EXTRACT TO READ:

----------

I am trying to understand how exactly the GridSearchCV in scikit-learn implements the train-validation-test principle in machine learning. As you see in the following code, I understand what it does is as follows:
- split the 'dataset' into 75% and 25%, where 75% is used for param tuning, and 25% is the held out test set (line 1)
- init some parameters to search (lines 3 to 6)
- fit the model on the 75% of dataset, but split this dataset into 5 folds, i.e., each time train on 60% of the data, test on the other 15%, and do this 5 times (lines 8 - 10). I have my first and second questions here, see below.
- take the best performing model and parameters, test on the holdout data (lines 11-13)

----------

STORED DATA:
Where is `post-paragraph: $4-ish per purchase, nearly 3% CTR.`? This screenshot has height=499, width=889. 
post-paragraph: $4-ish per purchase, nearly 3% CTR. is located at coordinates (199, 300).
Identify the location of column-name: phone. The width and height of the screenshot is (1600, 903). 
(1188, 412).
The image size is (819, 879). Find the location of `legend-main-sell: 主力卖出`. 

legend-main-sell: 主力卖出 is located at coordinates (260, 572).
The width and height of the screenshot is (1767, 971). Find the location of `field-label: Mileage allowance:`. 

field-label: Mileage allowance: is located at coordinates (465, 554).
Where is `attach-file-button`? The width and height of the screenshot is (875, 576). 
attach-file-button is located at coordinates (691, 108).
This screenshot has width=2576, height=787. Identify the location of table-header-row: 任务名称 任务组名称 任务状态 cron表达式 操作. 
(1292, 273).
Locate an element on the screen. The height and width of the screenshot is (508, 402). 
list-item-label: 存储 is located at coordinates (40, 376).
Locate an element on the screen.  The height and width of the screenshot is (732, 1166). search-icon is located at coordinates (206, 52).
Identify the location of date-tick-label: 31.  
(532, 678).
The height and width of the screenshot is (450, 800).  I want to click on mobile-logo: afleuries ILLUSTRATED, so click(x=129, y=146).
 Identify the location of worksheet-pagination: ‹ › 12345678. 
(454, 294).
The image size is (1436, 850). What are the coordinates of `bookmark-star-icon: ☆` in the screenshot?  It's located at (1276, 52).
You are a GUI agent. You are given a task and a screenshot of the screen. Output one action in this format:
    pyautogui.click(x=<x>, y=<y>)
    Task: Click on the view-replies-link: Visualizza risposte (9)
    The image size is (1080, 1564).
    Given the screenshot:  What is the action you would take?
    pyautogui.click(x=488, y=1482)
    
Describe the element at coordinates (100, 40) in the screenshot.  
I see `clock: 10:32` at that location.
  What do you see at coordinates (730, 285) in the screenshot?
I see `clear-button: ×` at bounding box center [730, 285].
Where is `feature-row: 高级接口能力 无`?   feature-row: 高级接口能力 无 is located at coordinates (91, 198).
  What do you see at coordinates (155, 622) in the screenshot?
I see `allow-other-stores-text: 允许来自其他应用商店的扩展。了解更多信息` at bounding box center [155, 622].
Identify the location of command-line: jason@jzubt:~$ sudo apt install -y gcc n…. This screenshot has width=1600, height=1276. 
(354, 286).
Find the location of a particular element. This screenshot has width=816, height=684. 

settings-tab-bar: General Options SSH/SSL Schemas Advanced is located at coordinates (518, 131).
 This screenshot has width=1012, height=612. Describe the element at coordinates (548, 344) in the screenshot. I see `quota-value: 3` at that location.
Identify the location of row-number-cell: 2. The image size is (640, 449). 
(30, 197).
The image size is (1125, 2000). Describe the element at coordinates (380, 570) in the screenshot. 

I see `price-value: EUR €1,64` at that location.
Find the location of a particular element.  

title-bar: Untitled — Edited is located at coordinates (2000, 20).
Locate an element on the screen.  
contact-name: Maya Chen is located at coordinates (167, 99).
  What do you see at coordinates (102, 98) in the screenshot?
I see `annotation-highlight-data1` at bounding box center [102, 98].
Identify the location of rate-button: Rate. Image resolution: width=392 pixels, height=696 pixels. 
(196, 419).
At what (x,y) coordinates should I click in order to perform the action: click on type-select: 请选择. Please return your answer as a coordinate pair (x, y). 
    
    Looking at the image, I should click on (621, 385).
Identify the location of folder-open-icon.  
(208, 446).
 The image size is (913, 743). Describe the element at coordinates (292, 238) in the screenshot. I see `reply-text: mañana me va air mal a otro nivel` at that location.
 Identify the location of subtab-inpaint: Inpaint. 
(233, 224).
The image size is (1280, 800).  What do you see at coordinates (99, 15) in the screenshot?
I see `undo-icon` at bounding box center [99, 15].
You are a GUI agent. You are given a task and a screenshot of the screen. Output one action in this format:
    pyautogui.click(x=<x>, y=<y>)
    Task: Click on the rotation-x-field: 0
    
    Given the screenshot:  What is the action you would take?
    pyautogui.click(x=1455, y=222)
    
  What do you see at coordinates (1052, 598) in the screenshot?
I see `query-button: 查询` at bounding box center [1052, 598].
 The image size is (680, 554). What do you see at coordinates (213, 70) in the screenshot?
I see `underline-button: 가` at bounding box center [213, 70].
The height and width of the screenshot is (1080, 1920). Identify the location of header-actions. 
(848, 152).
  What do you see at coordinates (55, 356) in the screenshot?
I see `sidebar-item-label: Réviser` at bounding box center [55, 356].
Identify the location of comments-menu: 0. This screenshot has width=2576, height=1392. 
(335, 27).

----------

TASKS AND EXERCISES:
1 - According to the GridSearchCV post, what percentage of the dataset is kept as the held-out test set?
2 - Go on with the GridSearchCV post from the point where it stops.
The rows have no connection to the GridSearchCV post.

YOUR WRITTEN ANSWERS:
1 - 25%

2 -
Question 1: what is exactly going on in step 3 with respect to the parameter space? Is GridSearchCV trying every parameter combination on every one of the five runs (5-fold) so giving a total of 10 runs? (i.e., the single param from 'optmizers', 'init', and 'batches' is paired with the 2 from 'epoches']
Question 2: what scores does line 'cross_val_score' print? Is this the average of the 10 above runs on the single fold of the data in each of the 5 runs? (i.e., the average of five 15% of the entire dataset)?
Question 3: suppose line 5 now has only 1 parameter value, this time GridSearchCV is really not searching any parameters because each parameter has only 1 value, is this correcct?
Question 4: in case explained in question 3, if we take a weighted average of the scores computed on the 5-folds of GridSearchCV runs and the heldout run, that gives us an average peformance score on the entire dataset - this is very similar to a 6-fold cross-validation experiment (i.e., without gridsearch), except the 6 fold are not entirely equal size. Or is this not?
Many thanks in advance for any replies!
X_train_data, X_test_data, y_train, y_test = \
train_test_split(dataset[:,0:8], dataset[:,8],
test_size=0.25,
random_state=42) #line 1
model = KerasClassifier(build_fn=create_model, verbose=0)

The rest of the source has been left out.